### What you are asked to do
Your answer should be the lines below from the one with "お問合せフォーム (318, 2518)" to the one with "Хорошо (27, 2558)", both included, given again exactly and with nothing added.

Segment Start: Material provided

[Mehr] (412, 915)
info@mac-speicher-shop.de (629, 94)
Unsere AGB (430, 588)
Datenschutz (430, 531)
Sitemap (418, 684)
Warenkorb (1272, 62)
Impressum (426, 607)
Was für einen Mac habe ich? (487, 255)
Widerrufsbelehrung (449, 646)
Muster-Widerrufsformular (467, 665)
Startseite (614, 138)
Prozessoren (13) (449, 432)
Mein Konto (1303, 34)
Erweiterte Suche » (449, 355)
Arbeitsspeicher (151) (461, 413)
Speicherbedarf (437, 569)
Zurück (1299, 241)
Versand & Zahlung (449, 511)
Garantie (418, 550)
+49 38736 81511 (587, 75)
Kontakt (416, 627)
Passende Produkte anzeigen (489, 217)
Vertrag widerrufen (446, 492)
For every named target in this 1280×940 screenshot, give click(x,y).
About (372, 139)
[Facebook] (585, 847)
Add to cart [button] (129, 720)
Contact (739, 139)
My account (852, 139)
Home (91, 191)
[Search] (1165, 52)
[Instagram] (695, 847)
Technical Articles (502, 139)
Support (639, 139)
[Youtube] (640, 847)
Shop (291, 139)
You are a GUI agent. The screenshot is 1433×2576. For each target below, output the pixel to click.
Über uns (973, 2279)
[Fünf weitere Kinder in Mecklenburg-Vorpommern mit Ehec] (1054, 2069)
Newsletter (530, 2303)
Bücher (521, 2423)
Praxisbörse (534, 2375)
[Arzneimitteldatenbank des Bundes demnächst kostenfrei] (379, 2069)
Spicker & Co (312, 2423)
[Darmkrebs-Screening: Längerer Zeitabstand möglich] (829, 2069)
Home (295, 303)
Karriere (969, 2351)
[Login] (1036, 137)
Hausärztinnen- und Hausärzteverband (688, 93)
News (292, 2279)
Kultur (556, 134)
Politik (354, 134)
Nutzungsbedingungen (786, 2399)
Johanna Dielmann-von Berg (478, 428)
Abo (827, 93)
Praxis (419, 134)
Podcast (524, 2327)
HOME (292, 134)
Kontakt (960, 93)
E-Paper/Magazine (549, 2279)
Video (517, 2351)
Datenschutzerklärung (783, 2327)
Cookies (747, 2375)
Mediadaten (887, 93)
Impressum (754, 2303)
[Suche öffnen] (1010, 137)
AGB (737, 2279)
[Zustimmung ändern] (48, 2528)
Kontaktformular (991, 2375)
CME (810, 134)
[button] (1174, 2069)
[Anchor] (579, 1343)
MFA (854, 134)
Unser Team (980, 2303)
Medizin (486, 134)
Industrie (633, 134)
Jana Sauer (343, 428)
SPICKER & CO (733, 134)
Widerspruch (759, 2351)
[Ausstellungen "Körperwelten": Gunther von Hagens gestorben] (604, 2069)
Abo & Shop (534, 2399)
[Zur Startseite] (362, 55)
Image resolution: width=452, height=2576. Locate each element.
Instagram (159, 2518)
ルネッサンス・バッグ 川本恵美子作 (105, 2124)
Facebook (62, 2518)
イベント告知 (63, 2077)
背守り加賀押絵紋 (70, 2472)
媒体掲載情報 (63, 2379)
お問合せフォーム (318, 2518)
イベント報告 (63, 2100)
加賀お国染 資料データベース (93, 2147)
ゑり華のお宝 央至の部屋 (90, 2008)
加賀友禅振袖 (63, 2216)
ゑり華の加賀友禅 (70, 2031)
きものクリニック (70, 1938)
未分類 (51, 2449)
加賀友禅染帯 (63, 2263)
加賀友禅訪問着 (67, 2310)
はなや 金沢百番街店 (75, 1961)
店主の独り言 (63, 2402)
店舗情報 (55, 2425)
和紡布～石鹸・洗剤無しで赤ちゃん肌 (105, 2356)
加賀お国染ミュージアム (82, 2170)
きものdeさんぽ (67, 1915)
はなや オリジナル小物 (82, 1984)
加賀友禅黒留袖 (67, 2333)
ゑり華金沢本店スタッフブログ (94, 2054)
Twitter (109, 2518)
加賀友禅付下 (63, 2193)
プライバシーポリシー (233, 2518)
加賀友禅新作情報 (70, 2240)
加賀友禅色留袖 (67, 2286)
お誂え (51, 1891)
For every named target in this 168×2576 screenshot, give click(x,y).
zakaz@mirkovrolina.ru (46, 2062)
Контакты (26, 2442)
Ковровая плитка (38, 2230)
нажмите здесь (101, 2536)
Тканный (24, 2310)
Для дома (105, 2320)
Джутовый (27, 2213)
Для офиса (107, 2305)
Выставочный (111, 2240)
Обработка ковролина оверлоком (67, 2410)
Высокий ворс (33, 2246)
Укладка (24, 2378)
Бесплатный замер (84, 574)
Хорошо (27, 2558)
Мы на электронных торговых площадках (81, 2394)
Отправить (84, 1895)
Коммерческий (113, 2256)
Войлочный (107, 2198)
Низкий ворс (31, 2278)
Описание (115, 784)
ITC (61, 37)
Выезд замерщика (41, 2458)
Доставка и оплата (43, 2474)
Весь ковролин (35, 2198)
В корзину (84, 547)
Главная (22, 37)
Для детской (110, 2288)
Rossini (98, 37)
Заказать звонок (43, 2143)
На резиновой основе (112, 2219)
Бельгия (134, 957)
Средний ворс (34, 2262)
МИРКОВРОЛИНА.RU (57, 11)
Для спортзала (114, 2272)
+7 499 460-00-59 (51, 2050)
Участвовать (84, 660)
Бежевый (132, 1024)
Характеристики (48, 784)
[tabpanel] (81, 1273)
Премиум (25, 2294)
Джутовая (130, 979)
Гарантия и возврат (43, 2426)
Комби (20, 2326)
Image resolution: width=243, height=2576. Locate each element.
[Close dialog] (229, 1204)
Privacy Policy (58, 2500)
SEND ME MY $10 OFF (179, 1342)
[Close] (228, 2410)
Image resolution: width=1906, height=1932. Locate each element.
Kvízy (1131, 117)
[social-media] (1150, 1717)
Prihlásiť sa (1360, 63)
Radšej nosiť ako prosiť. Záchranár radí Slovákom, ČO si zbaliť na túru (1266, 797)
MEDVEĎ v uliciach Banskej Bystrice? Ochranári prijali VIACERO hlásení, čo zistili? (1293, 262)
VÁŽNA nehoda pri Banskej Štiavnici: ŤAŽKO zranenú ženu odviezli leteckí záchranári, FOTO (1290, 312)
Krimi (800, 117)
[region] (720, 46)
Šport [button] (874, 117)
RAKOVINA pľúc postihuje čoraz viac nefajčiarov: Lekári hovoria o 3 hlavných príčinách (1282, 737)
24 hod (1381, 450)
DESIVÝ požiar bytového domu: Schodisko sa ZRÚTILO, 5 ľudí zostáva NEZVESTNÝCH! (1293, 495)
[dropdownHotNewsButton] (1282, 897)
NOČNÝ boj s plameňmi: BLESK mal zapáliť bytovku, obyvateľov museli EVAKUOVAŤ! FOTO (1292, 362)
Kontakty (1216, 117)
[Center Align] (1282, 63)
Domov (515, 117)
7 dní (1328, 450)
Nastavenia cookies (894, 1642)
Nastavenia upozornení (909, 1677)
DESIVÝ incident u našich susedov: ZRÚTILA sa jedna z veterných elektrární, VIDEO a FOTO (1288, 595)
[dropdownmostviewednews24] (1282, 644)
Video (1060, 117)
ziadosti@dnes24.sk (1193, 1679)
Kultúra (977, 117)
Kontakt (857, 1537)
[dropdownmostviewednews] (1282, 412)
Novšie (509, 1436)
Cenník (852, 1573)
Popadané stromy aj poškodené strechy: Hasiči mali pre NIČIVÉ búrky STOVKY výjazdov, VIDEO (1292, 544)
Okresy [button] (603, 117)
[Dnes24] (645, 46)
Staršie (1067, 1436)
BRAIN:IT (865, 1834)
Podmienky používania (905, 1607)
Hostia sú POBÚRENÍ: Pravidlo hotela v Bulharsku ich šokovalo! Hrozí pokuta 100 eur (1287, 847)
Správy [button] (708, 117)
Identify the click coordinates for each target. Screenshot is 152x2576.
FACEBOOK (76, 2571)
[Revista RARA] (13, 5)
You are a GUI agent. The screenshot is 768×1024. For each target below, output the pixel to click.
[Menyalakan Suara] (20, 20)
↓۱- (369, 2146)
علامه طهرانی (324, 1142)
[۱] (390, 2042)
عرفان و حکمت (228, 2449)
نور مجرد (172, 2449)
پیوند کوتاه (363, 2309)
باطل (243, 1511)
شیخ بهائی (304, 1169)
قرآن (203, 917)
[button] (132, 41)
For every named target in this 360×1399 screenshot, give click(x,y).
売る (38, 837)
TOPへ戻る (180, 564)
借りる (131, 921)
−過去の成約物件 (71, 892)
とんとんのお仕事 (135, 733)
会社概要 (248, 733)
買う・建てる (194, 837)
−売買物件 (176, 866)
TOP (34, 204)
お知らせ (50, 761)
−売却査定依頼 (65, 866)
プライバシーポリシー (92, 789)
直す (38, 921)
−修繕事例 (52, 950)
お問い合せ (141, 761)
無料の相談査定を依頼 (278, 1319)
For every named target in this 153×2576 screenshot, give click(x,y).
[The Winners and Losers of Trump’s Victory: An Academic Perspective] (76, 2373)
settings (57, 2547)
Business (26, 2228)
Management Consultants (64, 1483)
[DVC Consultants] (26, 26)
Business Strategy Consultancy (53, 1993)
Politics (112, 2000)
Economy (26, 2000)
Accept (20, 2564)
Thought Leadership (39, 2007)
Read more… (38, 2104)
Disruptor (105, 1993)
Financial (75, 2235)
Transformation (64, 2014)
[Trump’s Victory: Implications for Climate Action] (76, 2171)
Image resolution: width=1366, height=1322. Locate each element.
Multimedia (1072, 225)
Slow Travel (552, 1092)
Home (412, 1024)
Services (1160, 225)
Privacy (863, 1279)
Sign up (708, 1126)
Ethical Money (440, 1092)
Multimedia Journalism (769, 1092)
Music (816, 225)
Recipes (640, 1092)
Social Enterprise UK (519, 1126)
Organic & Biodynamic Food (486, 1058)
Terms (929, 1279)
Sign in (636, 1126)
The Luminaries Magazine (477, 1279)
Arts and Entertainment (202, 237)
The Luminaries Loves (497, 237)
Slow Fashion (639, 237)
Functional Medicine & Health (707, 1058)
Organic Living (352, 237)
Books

Segment End: Material provided

### Problem solution
お問合せフォーム (318, 2518)
イベント報告 (63, 2100)
加賀お国染 資料データベース (93, 2147)
ゑり華のお宝 央至の部屋 (90, 2008)
加賀友禅振袖 (63, 2216)
ゑり華の加賀友禅 (70, 2031)
きものクリニック (70, 1938)
未分類 (51, 2449)
加賀友禅染帯 (63, 2263)
加賀友禅訪問着 (67, 2310)
はなや 金沢百番街店 (75, 1961)
店主の独り言 (63, 2402)
店舗情報 (55, 2425)
和紡布～石鹸・洗剤無しで赤ちゃん肌 (105, 2356)
加賀お国染ミュージアム (82, 2170)
きものdeさんぽ (67, 1915)
はなや オリジナル小物 (82, 1984)
加賀友禅黒留袖 (67, 2333)
ゑり華金沢本店スタッフブログ (94, 2054)
Twitter (109, 2518)
加賀友禅付下 (63, 2193)
プライバシーポリシー (233, 2518)
加賀友禅新作情報 (70, 2240)
加賀友禅色留袖 (67, 2286)
お誂え (51, 1891)
For every named target in this 168×2576 screenshot, give click(x,y).
zakaz@mirkovrolina.ru (46, 2062)
Контакты (26, 2442)
Ковровая плитка (38, 2230)
нажмите здесь (101, 2536)
Тканный (24, 2310)
Для дома (105, 2320)
Джутовый (27, 2213)
Для офиса (107, 2305)
Выставочный (111, 2240)
Обработка ковролина оверлоком (67, 2410)
Высокий ворс (33, 2246)
Укладка (24, 2378)
Бесплатный замер (84, 574)
Хорошо (27, 2558)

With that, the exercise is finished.